Creating Hive Plots from Networkx#
This notebook discusses how to create hive plots from a networkx.Graph instance.
Note: this notebook requires that Hiveplotlib be installed with extra packages, which can be done by running:
pip install hiveplotlib[networkx]
[1]:
import networkx as nx
import pandas as pd
from hiveplotlib import HivePlot
from hiveplotlib.converters import networkx_to_nodes_edges
We will base this discussion on the Zachary’s Karate Club graph available in networkx. For more information about this example network, see our Zachary’s Karate Club tutorial.
[2]:
G = nx.karate_club_graph()
In order to generate a HivePlot instance, we must create:
A
NodeCollectioninstance.An
Edgesinstance.A node partition variable.
A node sorting variable.
We cover each of these tasks in the sections below.
Convert Networkx Graph to NodeCollection and Edges#
To generate a hiveplotlib.HivePlot instance, we first need a hiveplotlib.NodeCollection instance of node data and a hiveplotlib.Edges instance of edge data.
This conversion is easy using the hiveplotlib.converters.networkx_to_nodes_edges() function, which takes our networkx.Graph as an input and returns a NodeCollection instance and an Edges instance.
[3]:
nodes, edges = networkx_to_nodes_edges(graph=G)
[4]:
nodes.data.head()
[4]:
| unique_id | club | |
|---|---|---|
| 0 | 0 | Mr. Hi |
| 1 | 1 | Mr. Hi |
| 2 | 2 | Mr. Hi |
| 3 | 3 | Mr. Hi |
| 4 | 4 | Mr. Hi |
[5]:
edges.data.head()
[5]:
| from | to | weight | |
|---|---|---|---|
| 0 | 0 | 1 | 4 |
| 1 | 0 | 2 | 5 |
| 2 | 0 | 3 | 3 |
| 3 | 0 | 4 | 3 |
| 4 | 0 | 5 | 3 |
Storing Graph Properties Using Networkx#
We want to use graph properties when generating our hive plot below. Specifically, we want to grab node degree.

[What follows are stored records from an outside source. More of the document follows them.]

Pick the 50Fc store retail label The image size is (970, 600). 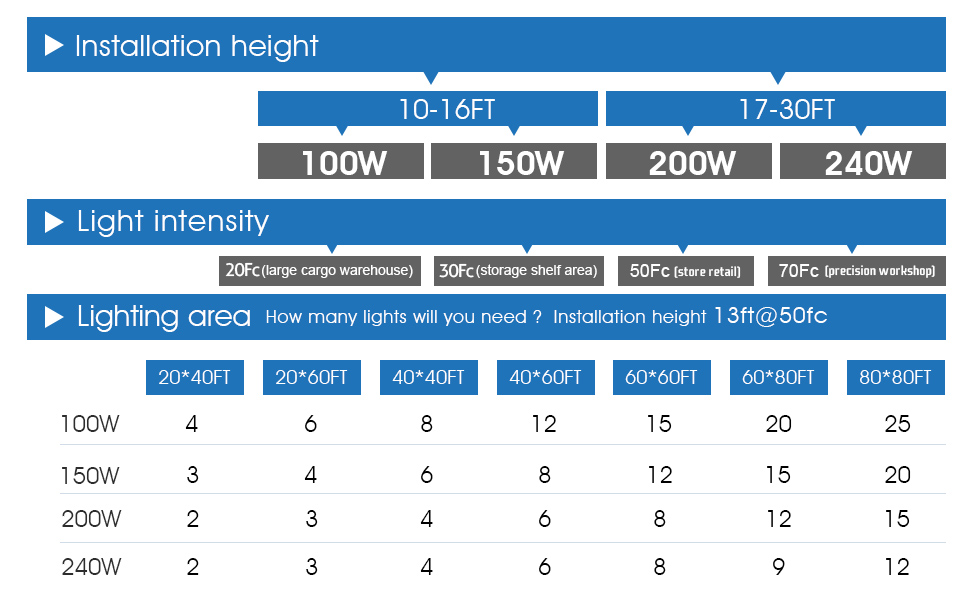(x=685, y=271)
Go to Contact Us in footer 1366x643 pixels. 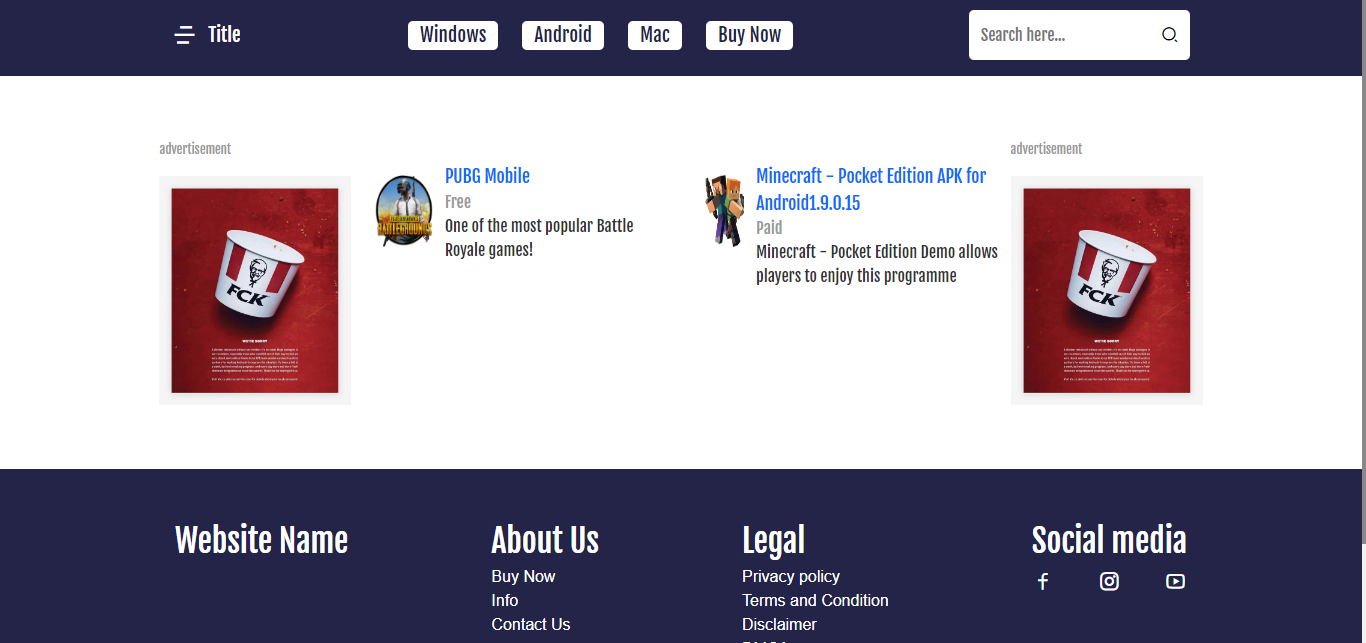point(531,625)
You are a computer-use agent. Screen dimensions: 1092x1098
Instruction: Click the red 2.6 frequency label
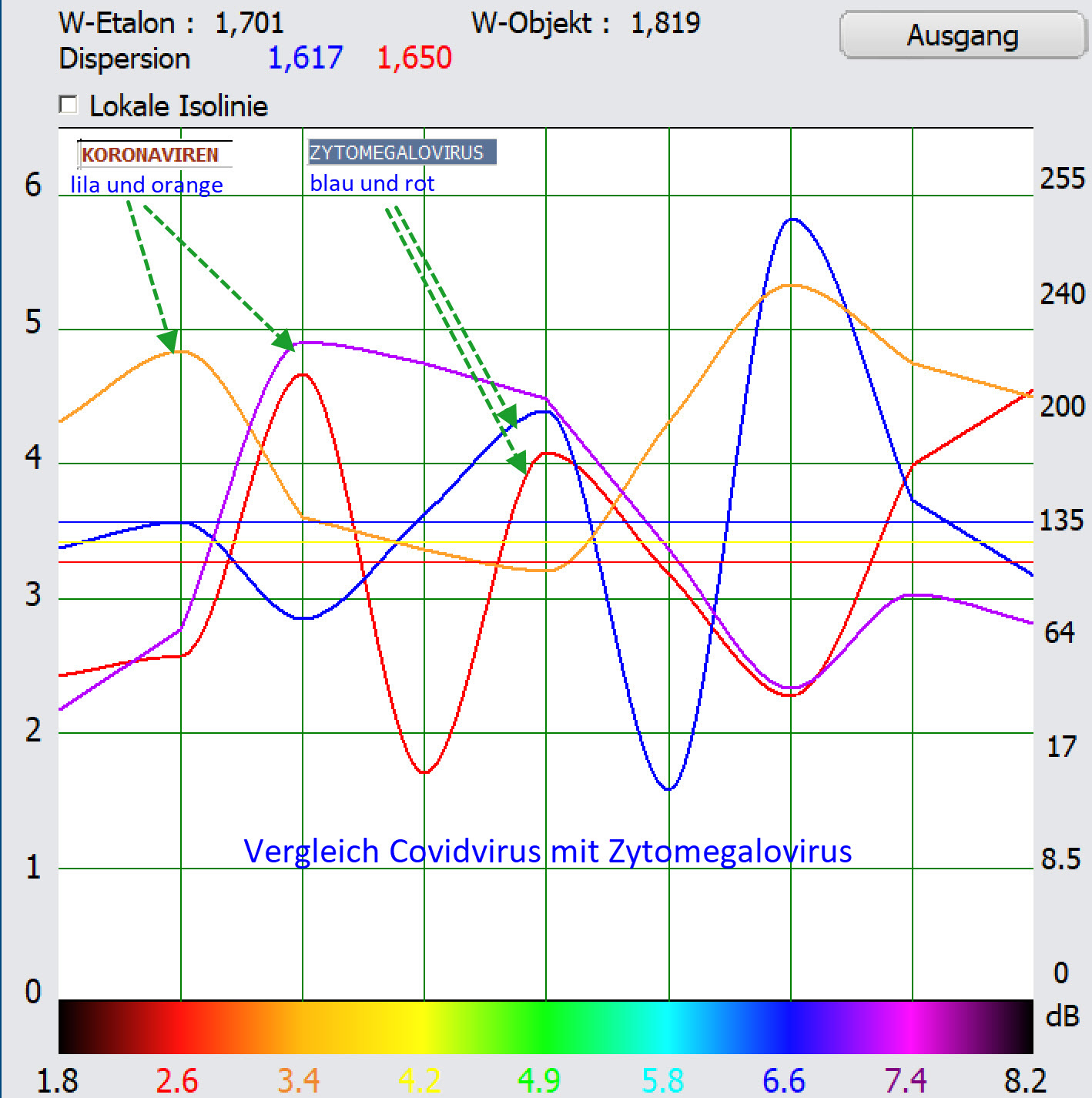pos(177,1080)
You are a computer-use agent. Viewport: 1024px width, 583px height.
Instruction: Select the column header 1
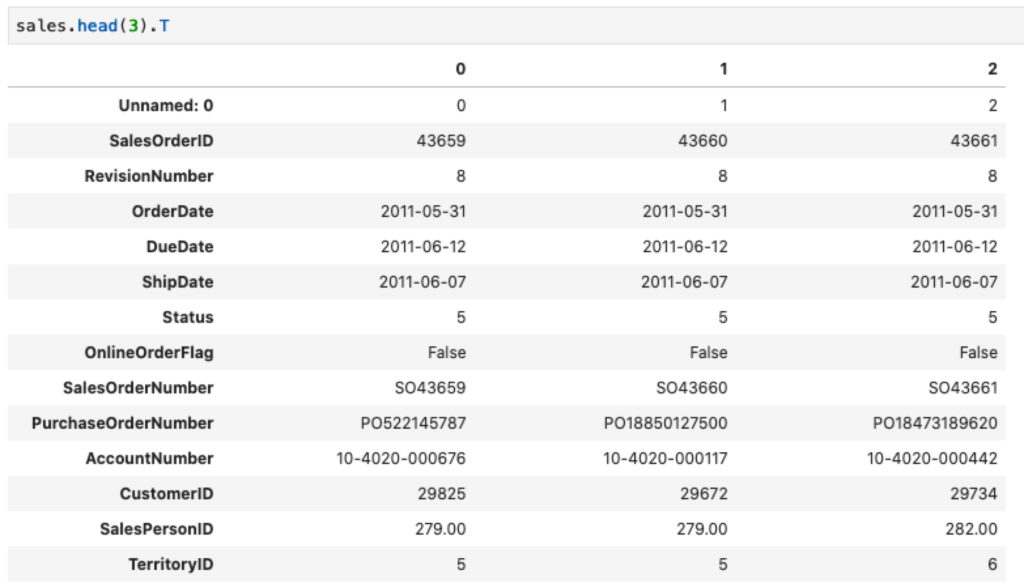click(723, 69)
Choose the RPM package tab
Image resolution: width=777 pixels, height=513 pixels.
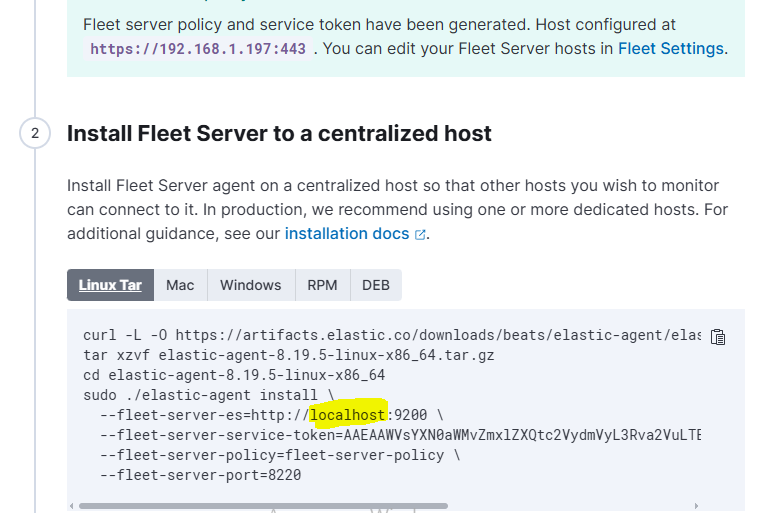point(322,285)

networkx has nice support for pulling many graph properties from a network.
Let’s first pull out the node degree information using the networkx.Graph.degree call:
[6]:
# pull out degree information from nodes
degrees = pd.DataFrame(G.degree, columns=[nodes.unique_id_column, "degree"])
degrees.head()
[6]:
| unique_id | degree | |
|---|---|---|
| 0 | 0 | 16 |
| 1 | 1 | 9 |
| 2 | 2 | 10 |
| 3 | 3 | 6 |
| 4 | 4 | 3 |
To use it later for our hive plot generation, we need only merge the data with our NodeCollection.data DataFrame:
[7]:
# add degree information to NodeCollection data
nodes.data = nodes.data.merge(degrees, on=nodes.unique_id_column)
nodes.data.head()
[7]:
| unique_id | club | degree | |
|---|---|---|---|
| 0 | 0 | Mr. Hi | 16 |
| 1 | 1 | Mr. Hi | 9 |
| 2 | 2 | Mr. Hi | 10 |
| 3 | 3 | Mr. Hi | 6 |
| 4 | 4 | Mr. Hi | 3 |
Create Partition Variable#
In order to make a hive plot, we must choose a partition of the nodes, which lets us split up the nodes into separate axes.

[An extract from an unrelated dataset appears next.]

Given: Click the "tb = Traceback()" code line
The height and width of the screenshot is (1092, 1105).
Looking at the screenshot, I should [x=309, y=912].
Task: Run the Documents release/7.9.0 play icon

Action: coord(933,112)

Normally, we would need to generate a node partition variable with the NodeCollection.create_partition_variable() method, but in this case, we already have the club variable to use:
[8]:
partition_variable = "club"
For more on how and why we partition node data for hive plots, see the Setting a Partition Variable page.
Choose Sorting Variables#
In order to make a hive plot, we must choose the sorting variables, one for each axis. This lets us order and place our nodes on each axis.

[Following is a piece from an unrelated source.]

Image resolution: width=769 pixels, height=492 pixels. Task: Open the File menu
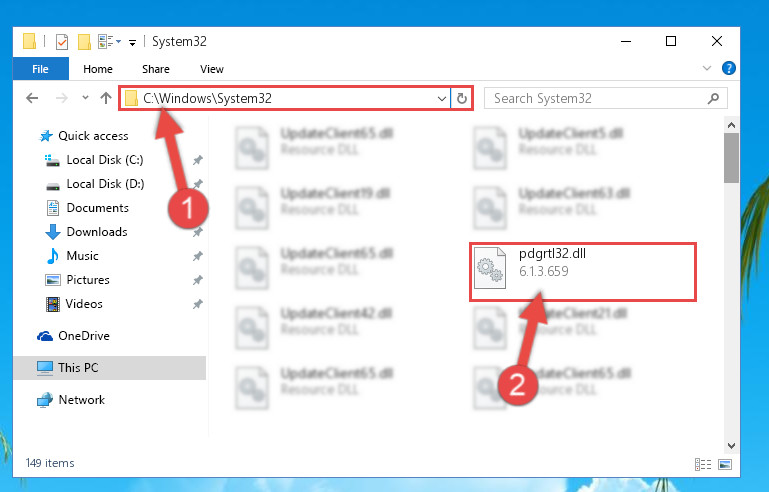point(40,69)
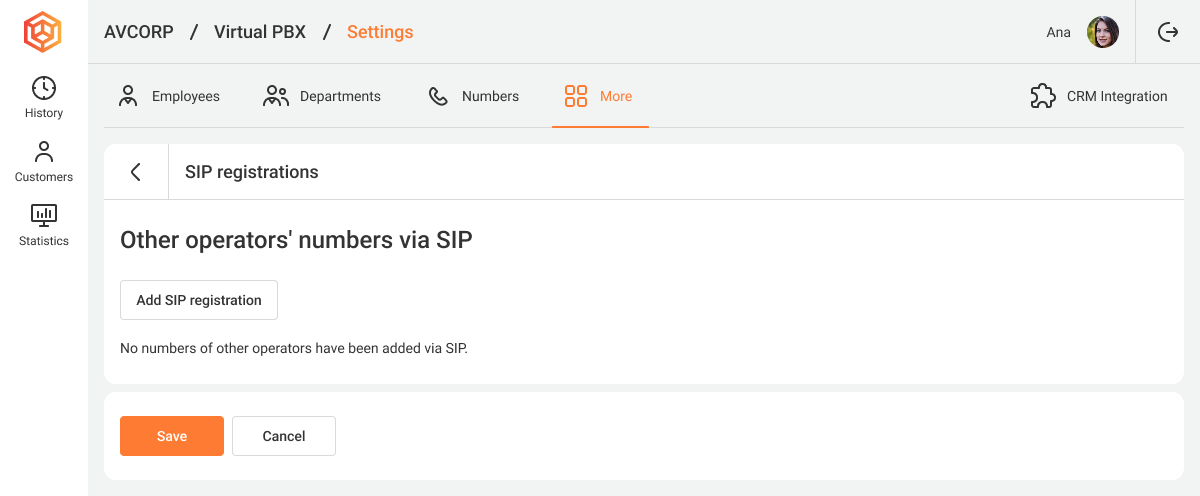1200x496 pixels.
Task: Click the Numbers phone handset icon
Action: pos(438,96)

We can easily set all axes’ sorting variables to the same value by assigning our sorting_variables parameter to a node data column name when we instantiate our hive plot. Here we will use the node degree variable we created above:
[9]:
sorting_variables = "degree"
For more on how and why we set the sorting variables in hive plots, see the Setting Axis Sorting Variables page.
Create HivePlot From NodeCollection and Edges#
With our nodes and edges (and the partition variable and sorting variables) set, we have everything we need to generate a hiveplotlib.HivePlot instance.
We will make two specific changes from the defaults for this hive plot:
Since we only have two partition groups, we will manually remove one set of inter-axis edges since these two sets of edges are identical.
Since intra-group behavior is of interest with the Zachary’s Karate Club network, we will set
repeat_axes=True.
[10]:
hp = HivePlot(
nodes=nodes, # our NodeCollection from above
edges=edges, # our Edges from above
partition_variable=partition_variable, # node column name assigned above
sorting_variables=sorting_variables, # node column name assigned above
repeat_axes=True, # repeat axes interesting for this network
)
# only 2 unique axes, so we'll kill one set of inter-axis edges
# since they're redundant
hp.reset_edges(
axis_id_1="Mr. Hi_repeat",
axis_id_2="Officer",
)
hp.plot();